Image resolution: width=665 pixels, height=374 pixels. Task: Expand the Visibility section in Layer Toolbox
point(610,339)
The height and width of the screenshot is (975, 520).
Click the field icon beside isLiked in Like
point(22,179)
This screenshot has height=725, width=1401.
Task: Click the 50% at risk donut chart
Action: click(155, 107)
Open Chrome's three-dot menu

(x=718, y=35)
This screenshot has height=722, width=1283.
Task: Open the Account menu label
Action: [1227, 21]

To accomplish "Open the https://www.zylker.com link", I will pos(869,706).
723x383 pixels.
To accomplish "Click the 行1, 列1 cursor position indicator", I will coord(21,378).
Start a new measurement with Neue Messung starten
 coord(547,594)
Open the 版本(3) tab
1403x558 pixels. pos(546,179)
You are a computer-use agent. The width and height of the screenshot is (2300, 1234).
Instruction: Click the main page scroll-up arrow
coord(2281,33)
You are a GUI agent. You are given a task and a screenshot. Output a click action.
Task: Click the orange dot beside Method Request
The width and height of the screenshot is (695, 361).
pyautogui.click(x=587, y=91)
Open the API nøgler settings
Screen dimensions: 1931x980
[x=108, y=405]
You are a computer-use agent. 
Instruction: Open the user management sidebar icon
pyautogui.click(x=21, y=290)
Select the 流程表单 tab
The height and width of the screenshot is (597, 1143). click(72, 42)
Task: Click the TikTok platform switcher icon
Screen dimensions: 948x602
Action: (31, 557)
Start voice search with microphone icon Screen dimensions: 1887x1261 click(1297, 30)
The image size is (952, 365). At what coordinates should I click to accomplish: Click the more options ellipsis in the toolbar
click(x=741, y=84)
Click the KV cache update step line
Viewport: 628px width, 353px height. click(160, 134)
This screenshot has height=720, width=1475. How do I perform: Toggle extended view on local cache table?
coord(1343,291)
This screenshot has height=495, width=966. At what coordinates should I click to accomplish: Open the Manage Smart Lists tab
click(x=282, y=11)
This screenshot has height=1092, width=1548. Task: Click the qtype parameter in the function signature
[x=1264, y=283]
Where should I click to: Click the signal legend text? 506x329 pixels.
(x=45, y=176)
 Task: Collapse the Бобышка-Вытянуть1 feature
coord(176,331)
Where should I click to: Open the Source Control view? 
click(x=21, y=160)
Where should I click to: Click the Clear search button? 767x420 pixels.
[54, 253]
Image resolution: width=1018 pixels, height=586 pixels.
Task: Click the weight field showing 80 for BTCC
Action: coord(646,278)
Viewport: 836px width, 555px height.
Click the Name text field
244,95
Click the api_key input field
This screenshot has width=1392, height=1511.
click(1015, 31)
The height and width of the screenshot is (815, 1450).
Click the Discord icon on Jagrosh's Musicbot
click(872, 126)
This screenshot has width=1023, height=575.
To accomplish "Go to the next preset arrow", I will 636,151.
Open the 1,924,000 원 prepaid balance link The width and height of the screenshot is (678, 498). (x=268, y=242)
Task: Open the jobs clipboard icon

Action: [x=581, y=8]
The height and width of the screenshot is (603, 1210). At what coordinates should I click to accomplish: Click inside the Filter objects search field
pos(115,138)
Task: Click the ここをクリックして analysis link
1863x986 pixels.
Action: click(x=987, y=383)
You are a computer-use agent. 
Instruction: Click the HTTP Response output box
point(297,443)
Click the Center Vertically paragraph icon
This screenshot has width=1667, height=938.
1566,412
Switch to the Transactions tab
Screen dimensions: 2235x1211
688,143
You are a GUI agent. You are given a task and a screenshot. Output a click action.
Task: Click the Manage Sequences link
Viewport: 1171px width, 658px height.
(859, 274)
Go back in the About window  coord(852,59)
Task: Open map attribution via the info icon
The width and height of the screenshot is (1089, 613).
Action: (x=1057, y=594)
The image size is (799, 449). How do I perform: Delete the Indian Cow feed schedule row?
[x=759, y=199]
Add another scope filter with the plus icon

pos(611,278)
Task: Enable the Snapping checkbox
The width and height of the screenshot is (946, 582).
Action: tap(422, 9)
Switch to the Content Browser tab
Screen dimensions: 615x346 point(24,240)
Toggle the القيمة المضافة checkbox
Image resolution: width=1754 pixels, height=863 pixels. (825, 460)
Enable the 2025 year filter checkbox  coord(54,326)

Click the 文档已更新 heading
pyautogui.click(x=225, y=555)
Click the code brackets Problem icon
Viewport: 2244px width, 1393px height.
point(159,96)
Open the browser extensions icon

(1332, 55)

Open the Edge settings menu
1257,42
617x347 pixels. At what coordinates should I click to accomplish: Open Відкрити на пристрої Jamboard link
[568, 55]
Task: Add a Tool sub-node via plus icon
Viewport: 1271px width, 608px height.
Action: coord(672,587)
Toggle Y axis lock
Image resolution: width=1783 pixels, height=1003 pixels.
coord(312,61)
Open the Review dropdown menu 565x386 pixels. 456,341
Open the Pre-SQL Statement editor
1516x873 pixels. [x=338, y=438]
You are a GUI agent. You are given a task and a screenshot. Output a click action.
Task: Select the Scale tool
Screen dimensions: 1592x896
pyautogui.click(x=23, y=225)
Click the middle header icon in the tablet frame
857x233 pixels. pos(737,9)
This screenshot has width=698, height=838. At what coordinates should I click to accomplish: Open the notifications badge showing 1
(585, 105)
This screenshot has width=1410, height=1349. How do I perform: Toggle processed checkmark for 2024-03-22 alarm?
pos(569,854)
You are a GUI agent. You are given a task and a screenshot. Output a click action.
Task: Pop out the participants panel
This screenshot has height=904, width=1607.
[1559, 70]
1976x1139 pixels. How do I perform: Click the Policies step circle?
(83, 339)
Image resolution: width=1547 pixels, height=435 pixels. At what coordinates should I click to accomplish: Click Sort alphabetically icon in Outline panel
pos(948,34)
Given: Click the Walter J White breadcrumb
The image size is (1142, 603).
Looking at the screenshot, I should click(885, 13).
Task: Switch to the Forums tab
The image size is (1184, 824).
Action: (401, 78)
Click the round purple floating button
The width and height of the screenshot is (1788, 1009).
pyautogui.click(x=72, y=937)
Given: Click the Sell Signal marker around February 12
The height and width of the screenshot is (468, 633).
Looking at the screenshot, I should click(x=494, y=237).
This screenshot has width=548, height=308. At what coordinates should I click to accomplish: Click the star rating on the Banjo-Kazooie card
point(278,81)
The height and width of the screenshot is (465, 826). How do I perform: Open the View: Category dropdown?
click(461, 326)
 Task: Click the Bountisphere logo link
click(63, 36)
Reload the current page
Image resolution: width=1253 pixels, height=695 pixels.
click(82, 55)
§ §
◆ What to work on ◆
Gather from the records above every line containing the string "Enable".

◆ Answer to this problem ◆
Task: Enable the Snapping checkbox
Enable the 2025 year filter checkbox  coord(54,326)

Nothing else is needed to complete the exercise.